Понятый на основе эсхатологии, Павел оказывается мыслителем большой силы, который один из всех сумел постигнуть особый характер промежуточного времени между воскресением и вторым пришествием Иисуса и первый попытался решить проблему, возникшую в связи с его задержкой. Так как все его представления и идеи коренятся в эсхатологии, пытаться объяснить его, исходя из эллинизма, — все равно что издалека таскать воду в дырявых ведрах для поливки сада, лежащего у самого ручья.
Подобно тому как сорванная со своих нитей паутина из изумительно простого сооружения сразу же превращается в спутанный клубок, мистика Павла представляет собой изумительно простую вещь, пока находится в рамках эсхатологии, и превращается в безнадежную путаницу, когда она из нее вырвана.

▶ **Предоставленный материал**
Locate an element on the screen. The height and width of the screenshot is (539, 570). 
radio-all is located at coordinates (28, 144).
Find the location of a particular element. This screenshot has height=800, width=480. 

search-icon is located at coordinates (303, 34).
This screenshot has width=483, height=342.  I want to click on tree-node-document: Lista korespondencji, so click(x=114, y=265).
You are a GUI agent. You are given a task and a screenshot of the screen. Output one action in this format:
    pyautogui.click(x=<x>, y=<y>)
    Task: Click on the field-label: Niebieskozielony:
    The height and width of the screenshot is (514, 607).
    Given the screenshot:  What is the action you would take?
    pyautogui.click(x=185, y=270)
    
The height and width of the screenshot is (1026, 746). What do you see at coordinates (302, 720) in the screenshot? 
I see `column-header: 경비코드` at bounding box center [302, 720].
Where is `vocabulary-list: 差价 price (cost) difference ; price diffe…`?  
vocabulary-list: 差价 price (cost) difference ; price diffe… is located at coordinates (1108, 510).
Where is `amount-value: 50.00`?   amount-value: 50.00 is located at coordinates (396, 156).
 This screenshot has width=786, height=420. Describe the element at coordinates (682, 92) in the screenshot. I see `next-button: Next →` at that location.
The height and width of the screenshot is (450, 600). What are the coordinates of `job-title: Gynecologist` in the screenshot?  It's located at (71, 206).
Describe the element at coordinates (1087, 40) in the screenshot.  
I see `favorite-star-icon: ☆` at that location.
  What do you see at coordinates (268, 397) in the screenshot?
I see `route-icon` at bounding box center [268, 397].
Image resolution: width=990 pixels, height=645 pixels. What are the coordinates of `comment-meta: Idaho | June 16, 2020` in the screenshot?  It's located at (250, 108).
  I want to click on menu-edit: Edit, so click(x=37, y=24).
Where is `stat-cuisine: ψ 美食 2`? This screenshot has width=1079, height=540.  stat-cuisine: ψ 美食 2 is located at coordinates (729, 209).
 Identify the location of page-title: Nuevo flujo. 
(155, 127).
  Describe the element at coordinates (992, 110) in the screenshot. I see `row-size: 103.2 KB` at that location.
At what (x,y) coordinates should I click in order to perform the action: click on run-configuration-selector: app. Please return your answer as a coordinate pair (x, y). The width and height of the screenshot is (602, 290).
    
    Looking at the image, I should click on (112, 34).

▶ **Используя сведения**
- 1) Ответьте по тексту о мистике Павла на вопросы, сохранив их пометки:
(a) Особый характер какого времени, согласно тексту, один из всех сумел постигнуть Павел?
(b) С чем сравнивается попытка объяснить Павла, исходя из эллинизма?
(c) Во что превращается мистика Павла, когда она вырвана из эсхатологии?
- 2) Продолжите текст о мистике Павла с того места, на котором он обрывается.
Материал самостоятелен и к тексту о мистике Павла не относится.

▶ **Список ответов**
- 1)
(a) Промежуточного времени между воскресением и вторым пришествием Иисуса.
(b) С тем, чтобы издалека таскать воду в дырявых ведрах для поливки сада, лежащего у самого ручья.
(c) В безнадежную путаницу.

- 2)
Глава VII СТРАДАНИЕ КАК ПРОЯВЛЕНИЕ УМИРАНИЯ С ХРИСТОМ
На основании своего мистического учения Павел вынужден утверждать наличие смерти и воскресения даже там, где ничего похожего не наблюдается. Он, однако, может указать их признаки. Умирание, испытываемое верующим вместе с Христом, проявляется в страдании, которое поглощает его жизнь. Состояние воскрешенности, которое находится пока еще в процессе становления, проявляется в наличии Духа как сверхприродной основы жизни. Для человека знающего, способного смотреть в глубь вещей, умаление природной жизни и проявление в ней жизни сверхприродной — это отправные точки происходящего в верующем процесса вытеснения природной формы бытия сверхприродной.
В соответствии с этим Павел трактует всякое страдание как умирание и характеризует его именно так. Вот почему мысль о страдании с Христом всегда или переходит у него в мысль об умирании с Ним, или, что чаще, попросту вытесняется последней. Здесь ощутимо проявляется отличие богословия Павла от любого другого. Так, например, в Первом послании Петра — какому бы автору и какому бы времени оно ни принадлежало — о страдании и о страдании с Христом говорится больше, чем во всех посланиях Павла, вместе взятых. Однако идея умирания с Христом в нем отсутствует.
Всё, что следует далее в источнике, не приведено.